Species of marine fish

The southern hulafish (Trachinops caudimaculatus) is a species of zooplanktivorous marine fish native to the temperate southern coast of Australia.

== Etymology ==
The scientific name Trachinops caudimaculatus refers to the fish's physical shape and pattern, with the genus name Trachinops translating to "rough appearance" and caudimaculatus meaning "spotted tail". This refers to the distinctive dark blotch at the base of the fish's tail which can be used for quick and reliable identification.

Like all Trachinops species, T. caudimaculatus swims with an unusually exaggerated undulating pattern; the common name "hulafish" is a reference to this behavior's superficial resemblance to the hula dance.

== Physical description ==
The southern hulafish is a small ray-finned fish, reaching up to 15 cm in length. The body is long and slender in shape, extended along the rostral-caudal axis but laterally and dorsoventrally narrow. Like that of other hulafish, its tail is lanceolate or leaf-like in shape, with elongated central fin rays relative to those more dorsal and ventral. Color varies between individuals, though the dorsal half of the head and body is typically grey, the ventral side a cool-toned tan, and the paired fins transparent and colorless. The southern hulafish can be distinguished readily from other similarly-sized and shaped members of its genus by the prominent black spot found at the base of its caudal fin and its darkened central fin rays.

== Distribution and habitat ==
T. caudimaculatus live in temperate nearshore reefs off the coast of southern Australia, particularly in the waters surrounding Victoria, South Australia, and Tasmania and as far west as the Great Australian Bight. This species is frequently found on small, rocky patches of reef in environments otherwise dominated by soft sediments. They prefer to live in large, dense shoals consisting of hundreds or thousands of individuals, though groups as small as 20 have been recorded. Though they may disperse far from their hatch site as larvae, adult southern hulafish are extremely unlikely to ever leave their home reef after settling and have never been recorded traveling through more than 20 meters of open water.

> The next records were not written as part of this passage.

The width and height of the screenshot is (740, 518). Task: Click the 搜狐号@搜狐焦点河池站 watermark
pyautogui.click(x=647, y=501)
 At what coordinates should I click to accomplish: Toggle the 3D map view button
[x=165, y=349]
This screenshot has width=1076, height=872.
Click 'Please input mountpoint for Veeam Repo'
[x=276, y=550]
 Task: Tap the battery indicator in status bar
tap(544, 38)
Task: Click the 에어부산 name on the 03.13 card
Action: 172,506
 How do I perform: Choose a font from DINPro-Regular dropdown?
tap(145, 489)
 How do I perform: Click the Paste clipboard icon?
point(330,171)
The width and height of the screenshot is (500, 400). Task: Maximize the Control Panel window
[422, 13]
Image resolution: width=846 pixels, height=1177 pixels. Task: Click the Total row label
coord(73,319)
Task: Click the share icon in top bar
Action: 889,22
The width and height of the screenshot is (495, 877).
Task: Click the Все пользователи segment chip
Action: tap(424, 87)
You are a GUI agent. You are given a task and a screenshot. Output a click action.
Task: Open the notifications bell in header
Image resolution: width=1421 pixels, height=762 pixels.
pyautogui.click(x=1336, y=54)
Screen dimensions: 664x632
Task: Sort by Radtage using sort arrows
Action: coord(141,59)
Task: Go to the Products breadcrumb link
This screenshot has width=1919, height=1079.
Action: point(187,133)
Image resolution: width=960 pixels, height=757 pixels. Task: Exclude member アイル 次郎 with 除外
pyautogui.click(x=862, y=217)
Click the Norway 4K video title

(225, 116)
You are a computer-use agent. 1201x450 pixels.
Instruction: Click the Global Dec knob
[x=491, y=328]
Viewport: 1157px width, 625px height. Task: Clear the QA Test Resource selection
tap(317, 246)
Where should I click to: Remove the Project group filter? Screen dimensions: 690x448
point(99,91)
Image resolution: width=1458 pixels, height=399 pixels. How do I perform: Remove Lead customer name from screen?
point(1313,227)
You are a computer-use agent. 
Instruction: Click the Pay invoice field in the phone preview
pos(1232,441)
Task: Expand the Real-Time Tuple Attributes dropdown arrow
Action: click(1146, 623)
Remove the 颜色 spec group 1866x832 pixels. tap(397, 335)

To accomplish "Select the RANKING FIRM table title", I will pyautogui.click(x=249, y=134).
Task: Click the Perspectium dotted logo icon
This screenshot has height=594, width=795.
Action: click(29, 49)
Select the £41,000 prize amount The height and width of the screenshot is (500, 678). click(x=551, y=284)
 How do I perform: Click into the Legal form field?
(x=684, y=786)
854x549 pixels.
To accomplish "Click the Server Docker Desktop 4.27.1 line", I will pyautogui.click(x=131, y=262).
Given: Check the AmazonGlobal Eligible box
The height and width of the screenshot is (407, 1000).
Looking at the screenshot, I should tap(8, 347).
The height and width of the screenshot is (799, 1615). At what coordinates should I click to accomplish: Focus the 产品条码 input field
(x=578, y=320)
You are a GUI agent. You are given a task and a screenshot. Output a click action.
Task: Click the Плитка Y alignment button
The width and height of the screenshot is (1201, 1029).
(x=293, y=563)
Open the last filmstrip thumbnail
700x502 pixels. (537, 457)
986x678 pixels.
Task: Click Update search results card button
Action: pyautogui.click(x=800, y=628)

== Life history and behavior ==
Southern hulafish are short-lived, with an average lifespan between 1 and 5 years in the wild. They are specialist predators of zooplankton, especially copepods. Because they do not migrate as adults, shoals of hulafish are only found in reefs with substantial copepod populations. Hunting for copepods typically takes place at night, when the nocturnal hulafish is most active.

Eggs are laid in rocky crevices in hook- or anchor-shaped clusters and are guarded by the male parent against predators until they hatch. After spawning in the spring, larvae live as plankton for up to 1.5 months before settling on rocky reefs in December and January. Larvae and juveniles typically shoal together separate from adult hulafish for the following 3 months, after which they are fully grown and both visually and behaviorally indistinguishable from older adults.

Prior to settlement, the planktonic larvae have the potential for two different dispersal patterns dependent on their size and growth rate phenotypes. Typically, larger, faster-growing individuals occupy benthic environments at depths of up to 10 meters and do not travel far from their hatch site; conversely, smaller, slow-growing individuals live closer to the surface of the water and have the potential to disperse over long distances. This bifurcated pattern of retention and dispersal is likely an adaptation to balance the risks and rewards of both strategies, where dispersal brings the opportunity to monopolize potential resources but also higher risk of predation, while staying close to the hatch site ensures a secure habitat but with more competition from conspecifics.

When selecting a habitat in which to settle, young southern hulafish are drawn to habitats already home to adult conspecifics. This propensity to shoal seems to be an adaptive trait as it encourages settlement in areas where adult survival and longevity is likely. In the absence of adult conspecifics, T. caudimaculatus juveniles are more likely to settle in areas of dense macroalgae growth than on their more typical rocky reefs, a decision that ultimately leads to high mortality rates as such habitats provide effective camouflage for their predators.